The former fast bowler is moving to Zimbabwe to pursue a dream.
‘EXPERIENCE required” is a suffix to many job advertisements. In the expanding field of cricket coaching it even applies, as Jason Gillespie has discovered, to stalwarts with nine years of international playing experience behind them.
It is the reason Gillespie, 36, his wife Anna and their three pre-school-age boys are this weekend relocating from Adelaide to a city of 100,000 in central Zimbabwe for the next seven months – so he can fulfil that ”experience required” clause.
His brief stint in the Indian Cricket League, the ill-fated predecessor of the Indian Premier League, gave him a taste of the lucrative post-Test possibilities as a player and a commentator. Even so, he had an unexplained attraction to coaching.
The suitability of Gillespie for coaching was evident in an August 2009 article he wrote for ESPNcricinfo dissecting Australia’s Ashes loss to England. One of his observations, that paceman Ben Hilfenhaus ”can be so accurate and consistent that he can be a bit predictable”, was emphatically proved in last summer’s Ashes. He also called for Cricket Australia to make chairman of selectors a full-time role, which has two years later become one of the key recommendations of the Argus report.
The initial barrier to Gillespie securing coaching roles was his ICL involvement, as the powerful Indian cricket board successfully persuaded other nations to ban anyone who had been involved in the rebel Twenty20 competition. ”After you’ve played cricket for your country for a decade,” Gillespie lamented, ”to be seen as an outcast was a pretty bitter pill to swallow.”
Once that barrier was cleared and Gillespie’s job applications could officially be considered came his realisation that, ”like anyone else who goes for a job in any walk of life”, experience was essential. The coaching courses he had undertaken were not a substitute for it.
The solution came last year in the form of a conversation with former Zimbabwe fast bowler Heath Streak, now back in the national fold as its bowling coach, that morphed into a job offer: leading the Kwekwe-based MidWest Rhinos. As Zimbabwe was still a year away from ending its six-year Test absence, the first-class structure there could hardly have been in rude health, a reality that ensured Gillespie’s skills would be tested immediately.
One thing he learnt very quickly was to ignore the regimented coaching principles and ”coach-speak” he had been instructed to use.
”I coach with a bit of a gut feel,” he said. ”I like talking to my players just as people and not specifically a coach-to-player relationship. There are times when you need to be firm and lay down the law, but by and large we’re all in the business of trying to improve.
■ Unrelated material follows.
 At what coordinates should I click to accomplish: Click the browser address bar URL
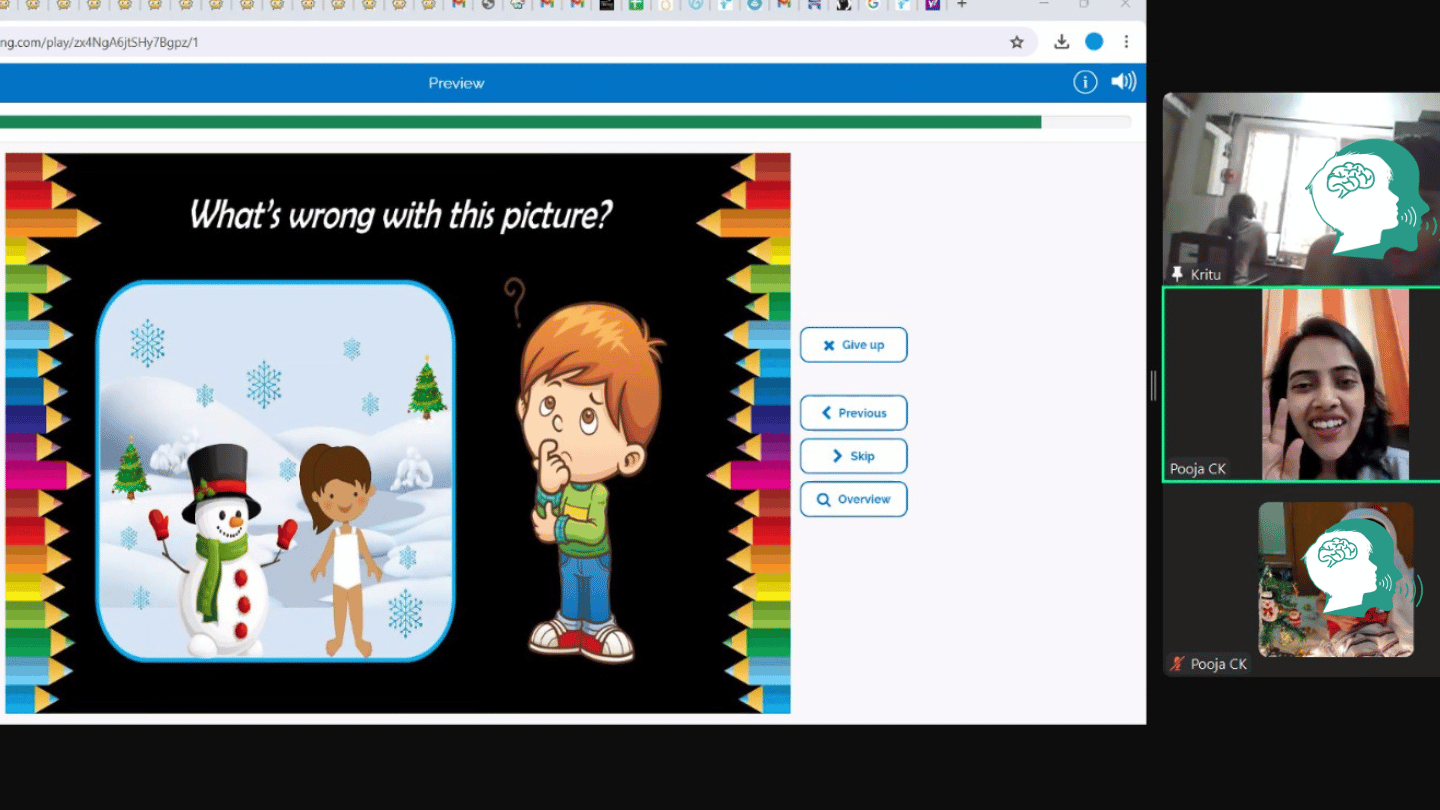point(100,42)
”We’re all going in the same direction. I suppose I’m just learning to trust my instinct a little bit more rather than try and be seen to be doing the right things by the coaching manual.”
As a player, Gillespie had been accustomed to exerting himself mentally and physically while out on the ground, and then resting up on both counts as soon he reached the dressing room. The necessity for him to now be across all disciplines – batting, bowling and fielding, and not just for his players – rather than just worry about skittling batsmen – has forced an end to that approach.
”Now I’m pretty much watching every ball that’s bowled. It’s a bit more tiring than I thought it would be, to be honest,” he said.
”It’s still important as a coach to have that player’s perspective, because at the end of the day they’re the guys out there doing the job. I look at it and try to find ways how I can prepare these guys the best I can, for them to be the best they can be.”
For Gillespie to accept the initial Rhinos deal required a significant sacrifice from his wife, as their youngest son was only nine weeks old when they left for Zimbabwe.
”When I said that I wanted to give coaching a go, I’m not sure what she [Anna] really thought of it, but she supported me 100 per cent,” Gillespie said.
”I’ll never forget, pretty early in the piece in Zimbabwe [last year], I came home from a day’s play and we were sitting on the couch chatting. Anna saw I had this big grin on my face and said, ‘You love what you’re doing, don’t you’? and I said, ‘Yeah, I really do’.
”That’s when it hit home for me, that I was doing something I really love doing. It reinforced my decision to bite the bullet and do some coaching in Zimbabwe.”
The Rhinos coaching experience has already started to open doors for Gillespie. He became bowling coach for IPL team Kings XI Punjab, under former teammate Michael Bevan, and will reprise that role next season.
But instead of solely using that IPL experience as a springboard for other high-profile jobs, Gillespie’s unshakeable gratitude to Zimbabwe Cricket and the Rhinos for ”taking a punt” on him persuaded him to again uproot his family and continue his tuition of young Zimbabweans.
Gaining more experience anywhere can only be beneficial at this stage of Gillespie’s career, while his willingness to return to Zimbabwe with his family is a strong endorsement of his commitment to it.